La campaña brasileña deja un saldo triste. Personalismos, agravios, carencia de ideas y programas. Cuando más precisamos del monster country para que su peso actúe como un liderazgo estabilizador, no están Fernando Henrique Cardoso, Ulisses Guimaraes o José Sarney, de orígenes muy diferentes, pero expresiones ilustradas de un Brasil moderado, el país del “hombre cordial” que interpretó Sérgio Buarque de Holanda en su clásico “Raízes do Brasil”.
Pasado el tiempo de los grandes debates ideológicos, de la Guerra Fría y sus estertores guerrilleros y dictatoriales, hemos vivido, en las últimas décadas, el predominio del aluvión tecnológico y la visión de los economistas. O del gran comercio internacional, fruto privilegiado de esa globalización que construyó Occidente y aprovechó China. Todo parecía resolverse en esos terrenos: el sueño de Saint-Simon de un Estado científico. Hoy queda claro que, sin buena política, no hay economía que valga. Que la imprescindible generación de confianza nace de la altura, no solo de la cabeza del Estado, sino también de las conducciones partidarias, la calidad del periodismo, la responsabilidad empresarial y sindical.

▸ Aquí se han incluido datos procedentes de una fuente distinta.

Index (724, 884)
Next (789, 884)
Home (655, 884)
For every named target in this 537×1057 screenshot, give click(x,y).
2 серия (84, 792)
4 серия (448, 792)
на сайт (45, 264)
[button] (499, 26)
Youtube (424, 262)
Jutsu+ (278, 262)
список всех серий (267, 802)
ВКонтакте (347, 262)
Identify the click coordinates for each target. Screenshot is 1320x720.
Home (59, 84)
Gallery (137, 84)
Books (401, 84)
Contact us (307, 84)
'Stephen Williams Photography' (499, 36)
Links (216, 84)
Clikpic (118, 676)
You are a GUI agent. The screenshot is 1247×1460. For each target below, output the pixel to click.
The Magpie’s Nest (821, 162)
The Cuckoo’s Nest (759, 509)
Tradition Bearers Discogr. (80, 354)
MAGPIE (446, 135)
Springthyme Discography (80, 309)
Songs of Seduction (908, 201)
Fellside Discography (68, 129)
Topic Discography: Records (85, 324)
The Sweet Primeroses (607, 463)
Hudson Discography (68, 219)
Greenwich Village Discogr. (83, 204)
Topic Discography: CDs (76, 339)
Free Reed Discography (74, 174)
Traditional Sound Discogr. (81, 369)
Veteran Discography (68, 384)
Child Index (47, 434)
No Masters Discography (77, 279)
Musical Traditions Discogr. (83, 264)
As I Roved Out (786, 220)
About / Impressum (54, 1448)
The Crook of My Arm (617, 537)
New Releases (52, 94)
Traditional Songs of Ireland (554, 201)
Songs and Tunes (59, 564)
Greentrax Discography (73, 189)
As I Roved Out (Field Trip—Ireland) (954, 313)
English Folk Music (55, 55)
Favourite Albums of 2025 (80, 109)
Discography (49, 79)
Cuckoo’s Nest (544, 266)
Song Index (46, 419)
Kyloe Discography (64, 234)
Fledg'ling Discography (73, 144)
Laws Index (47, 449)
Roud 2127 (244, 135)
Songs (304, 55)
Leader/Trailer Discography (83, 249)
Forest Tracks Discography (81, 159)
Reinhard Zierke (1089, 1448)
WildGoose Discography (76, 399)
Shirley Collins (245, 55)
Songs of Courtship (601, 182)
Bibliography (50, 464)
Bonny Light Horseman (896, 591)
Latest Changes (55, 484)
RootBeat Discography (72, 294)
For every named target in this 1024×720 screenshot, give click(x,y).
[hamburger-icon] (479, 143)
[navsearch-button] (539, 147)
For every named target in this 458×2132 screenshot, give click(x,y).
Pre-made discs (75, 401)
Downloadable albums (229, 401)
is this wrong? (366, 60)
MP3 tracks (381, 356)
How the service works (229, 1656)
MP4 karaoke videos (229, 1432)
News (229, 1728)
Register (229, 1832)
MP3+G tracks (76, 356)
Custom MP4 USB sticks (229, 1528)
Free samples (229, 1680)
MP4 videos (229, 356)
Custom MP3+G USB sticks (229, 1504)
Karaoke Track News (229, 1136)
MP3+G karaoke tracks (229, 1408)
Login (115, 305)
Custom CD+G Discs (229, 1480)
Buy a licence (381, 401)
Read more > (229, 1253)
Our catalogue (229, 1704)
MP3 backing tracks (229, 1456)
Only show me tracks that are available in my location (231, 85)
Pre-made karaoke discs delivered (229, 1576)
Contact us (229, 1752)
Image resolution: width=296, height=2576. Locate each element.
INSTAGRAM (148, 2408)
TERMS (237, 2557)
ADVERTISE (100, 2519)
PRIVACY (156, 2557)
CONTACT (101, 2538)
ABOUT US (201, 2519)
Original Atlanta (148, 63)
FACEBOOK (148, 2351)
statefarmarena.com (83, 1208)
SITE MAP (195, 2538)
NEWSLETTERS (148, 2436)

John Carlin pedía días pasados “líderes aburridos”. Tiene sentido. Cuando más nos alejemos de la política heroica y retornemos a la vieja artesanía del Estado y los partidos, las sociedades podrán reconciliarse.
No precisamos más Mesías. Ni Redentores. Apenas gobernantes que gobiernen, opositores que actúen dentro del sistema y ciudadanos que ejerzan responsablemente sus derechos. No solo como contribuyentes enojados, creyentes iracundos o mendicantes de la dádiva prestos a seguir al demagogo de turno.